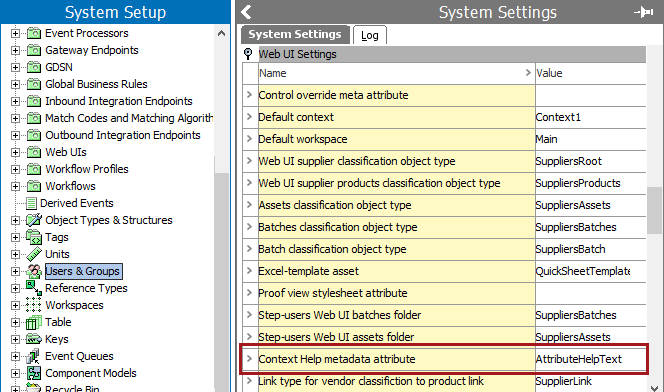
Task: Click the AttributeHelpText value field
Action: click(590, 359)
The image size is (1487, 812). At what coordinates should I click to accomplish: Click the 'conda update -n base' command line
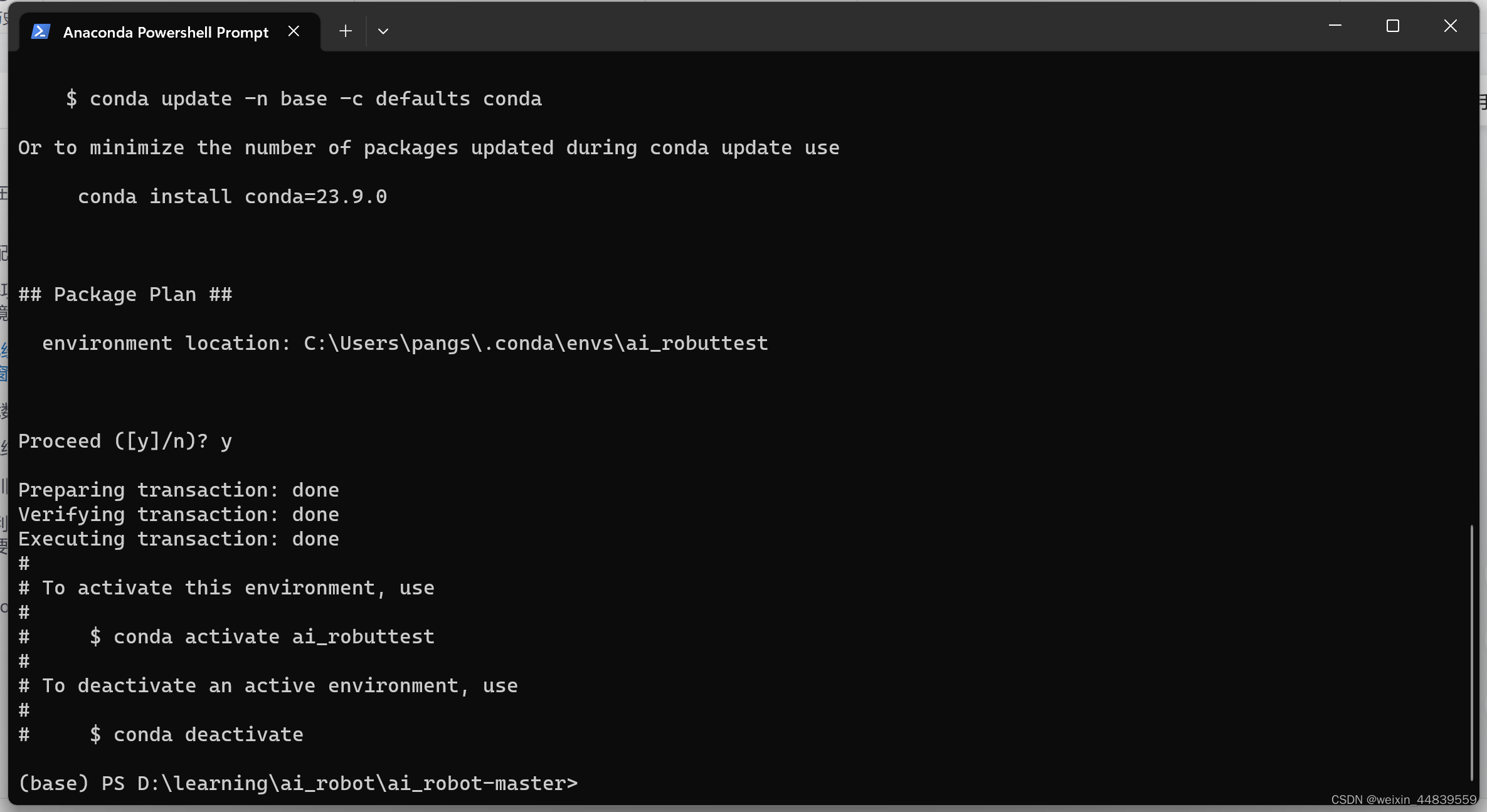coord(304,98)
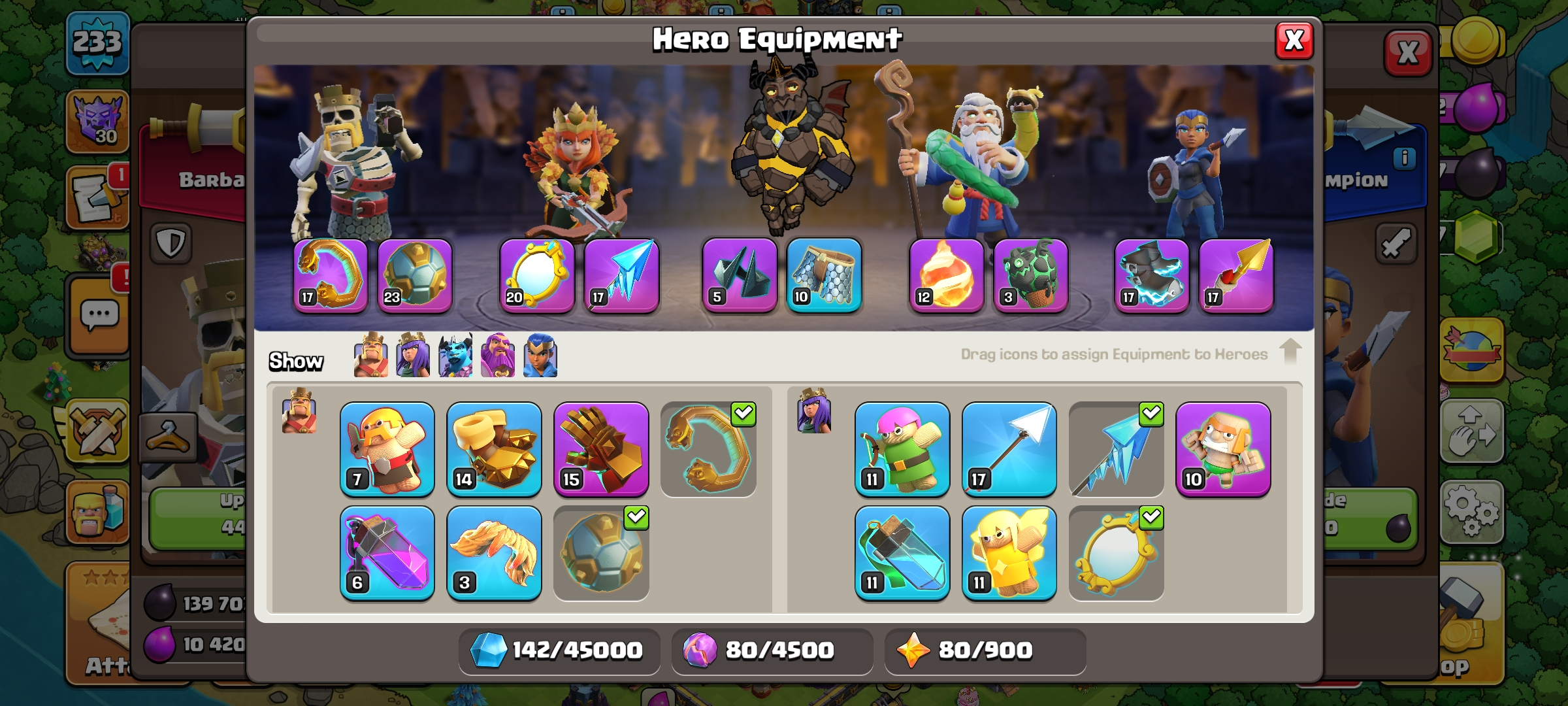Filter equipment by Royal Champion portrait
Viewport: 1568px width, 706px height.
tap(540, 355)
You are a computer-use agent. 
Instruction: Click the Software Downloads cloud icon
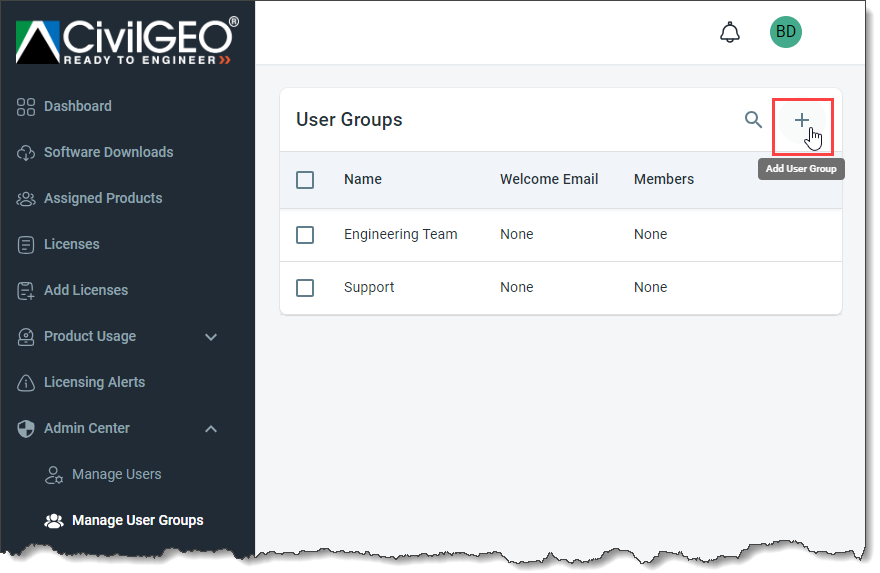pos(26,153)
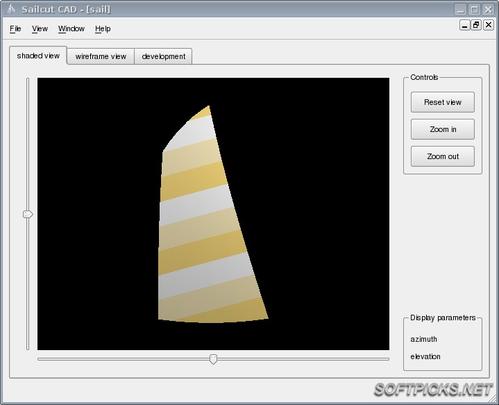The image size is (499, 405).
Task: Open the Window menu
Action: (x=71, y=29)
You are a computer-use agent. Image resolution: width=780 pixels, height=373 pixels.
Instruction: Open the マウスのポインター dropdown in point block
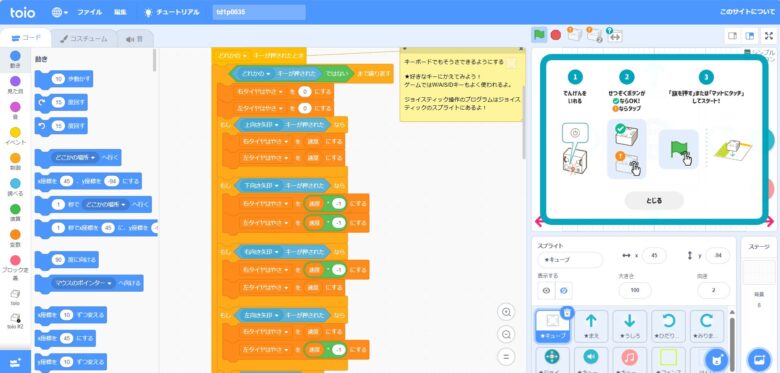pyautogui.click(x=82, y=283)
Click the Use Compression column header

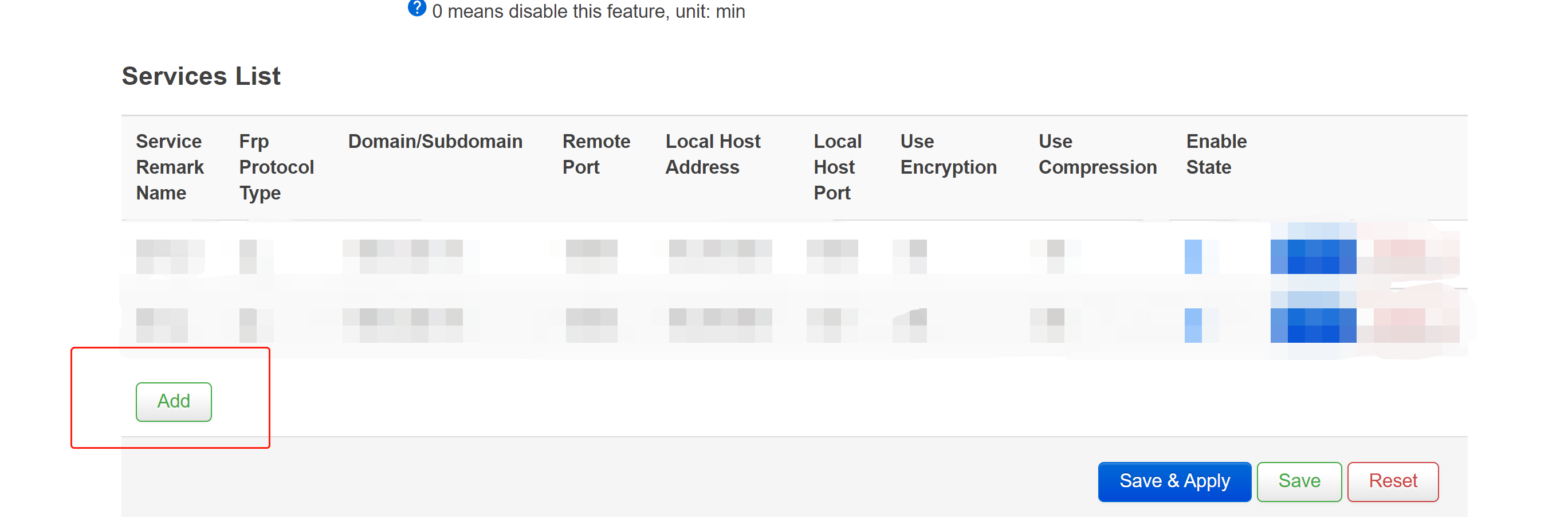[1097, 154]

==================================================

### PROMPT:
Now repeat exactly the lines from the one with "You are a computer-use agent. Image" through the end of the listing above, both included, omitting all pictures.

### RESPONSE AREA:
You are a computer-use agent. Image resolution: width=780 pixels, height=373 pixels.
Instruction: Open the マウスのポインター dropdown in point block
pyautogui.click(x=82, y=283)
Click the Use Compression column header

[1097, 154]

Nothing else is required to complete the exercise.